Tem um casario antigo no centro da cidade. Sempre que passo por ele aceno para a moça na janela. Nunca a conheci pessoalmente, ela deve ter cerca de dezesseis anos. Há mais de vinte anos passo na frente dessa casa, a moça continua com dezesseis anos. As vezes ela usa um colar de pérolas. Imagino que a vida deva ser tranquila para essa amiga misteriosa, mas temo que ela se vá quando o casario for demolido pelo tempo. A imagem dessa desconhecida me persegue, é como se ela quisesse me dizer algo, mas o que? Será que apenas eu a vejo? É uma sombra serena, transparece inocência e solidão.
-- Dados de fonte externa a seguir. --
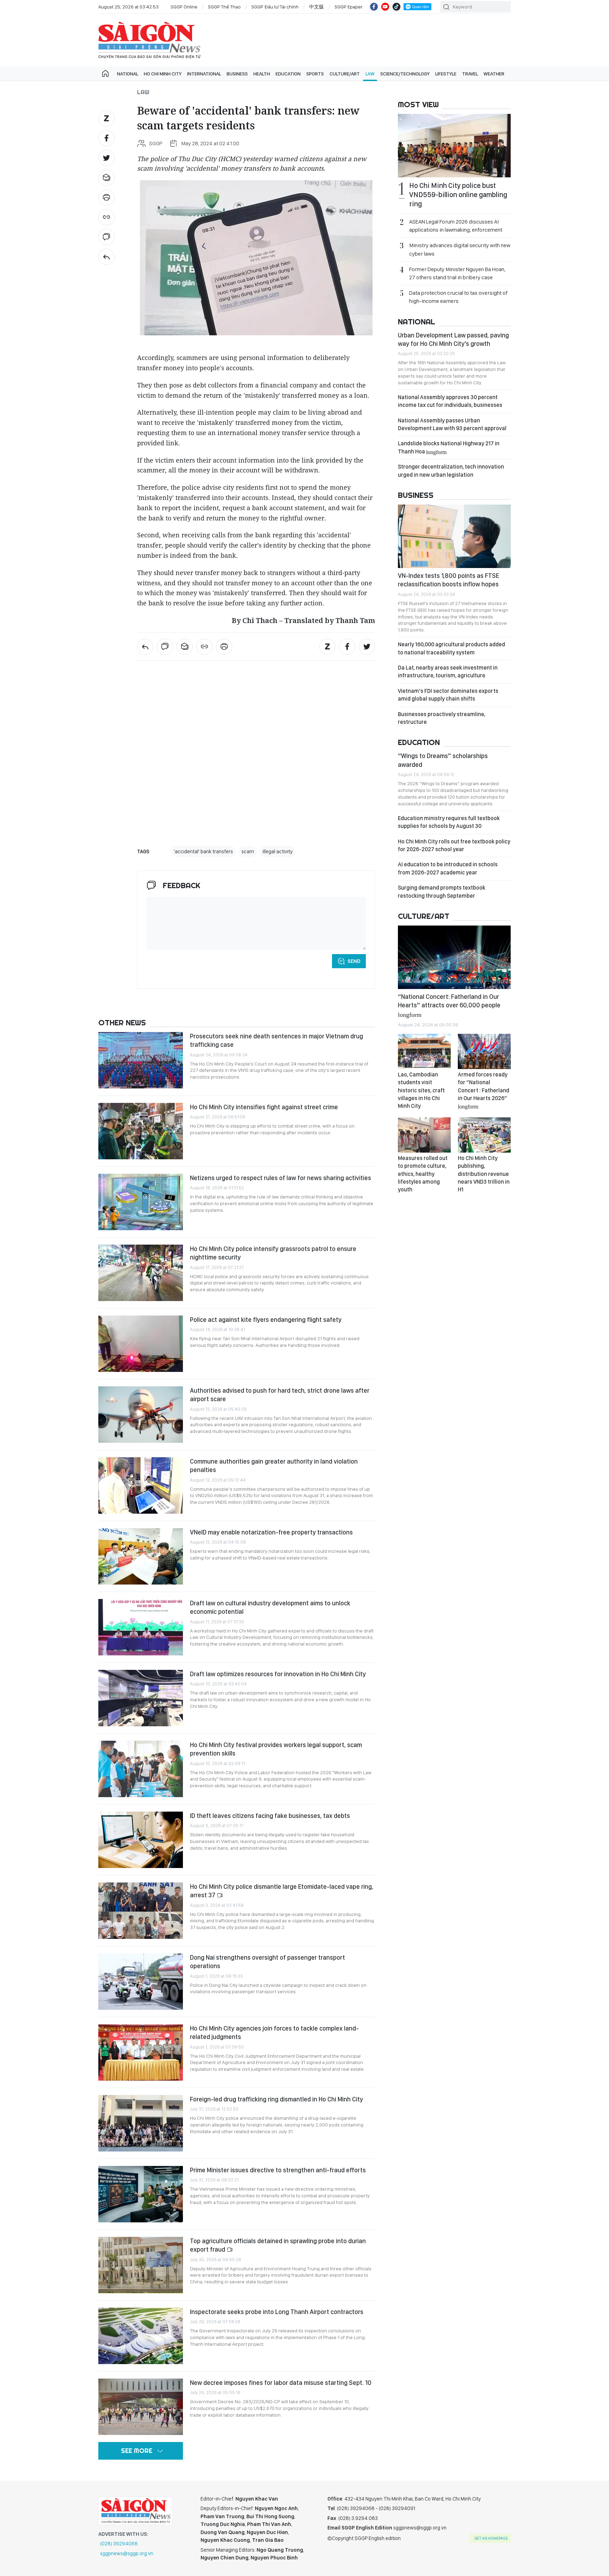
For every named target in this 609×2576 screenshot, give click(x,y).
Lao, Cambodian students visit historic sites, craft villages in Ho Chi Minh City (421, 1090)
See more (136, 2451)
Deve estar cansada de bordar e tocar piano. A sombra por traz da janela tem algo a dizer, agora estou certa. O casario é antigo como nós.  

 

X

Jorge Luis Borges deu uma matriosca para a namorada bem mais nova que ele, mas,

deu-a escondido de sua mãe: para evitar ciúmes desnecessários entre as mulheres.

A jovem (“inocentemente”) esqueceu a bonequinha em cima da cômoda: incômodo!

A senhora adorou o mimo, sempre admirou o filho.

O "tempo da felicidade" é um mistério!

A felicidade é o raio de luz que atravessa a sombra viva e pensante, é o momento delicado da torção, da abertura e da exposição. Sorrio atravessado porque apenas o coração é capaz de dar sorrisos largos. Quando resta apenas o homem e sua alma, o coração sorri e todas as coisas do mundo fazem sentido.

Borges nunca conheceu a escuridão. A matriosca, misteriosamente, milagrosamente, se duplicava sempre que o escritor a desenroscava com um sorriso enviesado no rosto e outro largo no coração. Foi assim que as mulheres de Borges ficaram felizes e criaram uma irmandade capaz de construir e desconstruir labirintos. Borges nunca desvendou o segredo da boneca russa, mas, sentiu deleite naquilo que deveria aterrorizá-lo.

 

É preciso coragem para enxergar a sombra. Ela sabe, se aproxima sorrateira como um crocodilo grande. Eu não temo os animais de sangue frio, embora corra lava pelas minhas veias. Não temo o dia e nem a noite. Estou no centro do mundo, oca e maciça como a matriosca, compartilhando amor e palavras.